More than a month after being leveled by hurricane Maria, Puerto Rico is still trying to set up basic services for its US residents. But every day, federal aid workers and volunteers from all over world are working every day toward helping the island recover, including Enumclaw locals Tyler Gachen and Ryan Wood.

More than a month after being leveled by hurricane Maria, Puerto Rico is still trying to set up basic services for its US residents.

According to the Puerto Rican government, 23 percent of the island still doesn’t have access to running water, and 78 percent of the island is still without power as of Oct. 27.

But every day, federal aid workers and volunteers from all over world are working every day toward helping the island recover, including Enumclaw locals Tyler Gachen and Ryan Wood.

Gachen and Wood are part of a group of six people with We Unite Organizations, a Boston-based non-profit that founded the Human Rights Festival.

The group flew over to Puerto Rico on Oct. 17, and plans to arrive back in the states on Nov. 7.

The aid coordinator on the island is Paul Waggonner, a Floridian who a few years ago met Wood in Eastern Washington while they were in EMT school.

When We Unite contacted Waggonner to see if he was interested in helping out in Puerto Rico, he gave Wood — a ski patroller at Crystal Mountain — a call, who in turned got in touch with Gachen, a volunteer firefighter with the Enumclaw Fire Department.

“I figured this is a good way to get involved and give back,” Gachen said.

The We Unite group has worked on several projects during their three weeks down there, said founder Lauren Piraino, including working with the Black Cross to unload and distribute thousands of pounds of relief supplies, including food, water, hygiene products and even generators.

But the biggest impact the group seems to be making, Piraino said, was rigging together large water-filtration systems that can help filter water for whole communities, not just individuals or families.

She said Waggonner, who “is like an on-site inventor,” managed to cobble together a stream-fed water filtration system that could filter up to 1,500 gallons of water, and the group has set up these systems in Las Marias, Auguadilla and San Sebastian.

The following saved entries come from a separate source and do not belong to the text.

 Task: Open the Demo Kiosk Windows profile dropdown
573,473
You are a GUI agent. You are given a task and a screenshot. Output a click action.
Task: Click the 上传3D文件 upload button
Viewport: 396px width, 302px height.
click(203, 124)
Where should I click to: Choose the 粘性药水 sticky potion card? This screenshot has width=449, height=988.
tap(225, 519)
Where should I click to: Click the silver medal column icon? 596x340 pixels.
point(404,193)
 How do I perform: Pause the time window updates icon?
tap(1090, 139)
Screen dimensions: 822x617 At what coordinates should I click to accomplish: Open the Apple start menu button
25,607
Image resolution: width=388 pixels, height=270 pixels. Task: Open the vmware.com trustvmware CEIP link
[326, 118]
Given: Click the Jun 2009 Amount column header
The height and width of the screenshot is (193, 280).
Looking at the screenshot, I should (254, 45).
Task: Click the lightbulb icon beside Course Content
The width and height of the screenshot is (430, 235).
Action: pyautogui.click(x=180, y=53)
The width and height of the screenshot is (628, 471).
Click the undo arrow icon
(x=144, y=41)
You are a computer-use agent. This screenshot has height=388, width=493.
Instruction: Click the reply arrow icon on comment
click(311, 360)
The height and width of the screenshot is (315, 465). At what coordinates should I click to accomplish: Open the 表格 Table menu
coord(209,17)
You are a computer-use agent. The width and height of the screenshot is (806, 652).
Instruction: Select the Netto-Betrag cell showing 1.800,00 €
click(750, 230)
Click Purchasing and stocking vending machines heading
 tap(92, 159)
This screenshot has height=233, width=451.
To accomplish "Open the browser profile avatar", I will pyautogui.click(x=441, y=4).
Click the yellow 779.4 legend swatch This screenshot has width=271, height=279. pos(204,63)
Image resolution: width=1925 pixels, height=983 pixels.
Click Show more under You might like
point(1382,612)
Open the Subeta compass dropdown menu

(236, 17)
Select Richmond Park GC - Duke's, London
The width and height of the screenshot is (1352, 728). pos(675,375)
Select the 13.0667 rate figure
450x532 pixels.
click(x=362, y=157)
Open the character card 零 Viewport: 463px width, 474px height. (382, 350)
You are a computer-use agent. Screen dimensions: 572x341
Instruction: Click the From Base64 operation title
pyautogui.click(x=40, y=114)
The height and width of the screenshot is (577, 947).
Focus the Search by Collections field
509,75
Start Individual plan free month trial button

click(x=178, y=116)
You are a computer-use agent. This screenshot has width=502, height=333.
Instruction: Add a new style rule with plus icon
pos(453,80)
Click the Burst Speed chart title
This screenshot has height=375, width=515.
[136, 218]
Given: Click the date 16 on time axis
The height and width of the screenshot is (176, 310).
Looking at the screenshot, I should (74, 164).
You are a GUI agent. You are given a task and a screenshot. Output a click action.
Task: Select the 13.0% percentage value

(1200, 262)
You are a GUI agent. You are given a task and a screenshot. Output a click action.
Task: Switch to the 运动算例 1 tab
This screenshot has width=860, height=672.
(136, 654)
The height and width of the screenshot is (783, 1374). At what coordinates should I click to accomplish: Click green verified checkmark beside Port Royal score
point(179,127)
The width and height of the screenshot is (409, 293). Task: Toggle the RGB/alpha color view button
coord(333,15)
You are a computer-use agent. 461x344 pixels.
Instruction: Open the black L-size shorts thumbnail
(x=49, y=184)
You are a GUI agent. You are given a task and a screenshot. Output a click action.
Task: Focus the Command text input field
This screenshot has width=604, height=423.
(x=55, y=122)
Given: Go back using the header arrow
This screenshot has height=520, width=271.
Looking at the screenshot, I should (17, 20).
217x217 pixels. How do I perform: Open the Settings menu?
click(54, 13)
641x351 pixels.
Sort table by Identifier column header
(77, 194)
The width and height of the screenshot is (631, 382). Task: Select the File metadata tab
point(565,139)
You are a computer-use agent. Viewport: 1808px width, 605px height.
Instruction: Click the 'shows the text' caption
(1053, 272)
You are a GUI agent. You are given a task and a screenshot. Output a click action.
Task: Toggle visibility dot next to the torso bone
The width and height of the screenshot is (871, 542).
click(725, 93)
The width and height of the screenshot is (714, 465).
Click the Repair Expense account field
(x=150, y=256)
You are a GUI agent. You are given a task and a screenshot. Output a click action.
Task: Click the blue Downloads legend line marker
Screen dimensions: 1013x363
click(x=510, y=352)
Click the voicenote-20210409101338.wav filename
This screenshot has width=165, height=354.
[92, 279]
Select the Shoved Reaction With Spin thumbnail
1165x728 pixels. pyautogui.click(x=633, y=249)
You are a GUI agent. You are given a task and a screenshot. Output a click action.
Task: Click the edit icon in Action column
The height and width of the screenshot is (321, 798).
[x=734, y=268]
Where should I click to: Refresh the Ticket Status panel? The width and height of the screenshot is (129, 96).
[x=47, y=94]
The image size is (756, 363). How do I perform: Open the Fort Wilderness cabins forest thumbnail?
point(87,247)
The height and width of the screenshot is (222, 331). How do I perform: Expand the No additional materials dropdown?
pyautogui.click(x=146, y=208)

Gachen said they’re also continuing to help install filters for individuals and small groups of people, like an orphanage that houses 19 young boys.

We Unite put together a GoFundMe page for the group, with the money going toward buying the volunteers food, gas and more filters, Piraino said.

None of the money goes to sheltering the volunteers.

“They’re really roughing it,” she said, adding they sleep outside, on porches or in the homes of the people they help.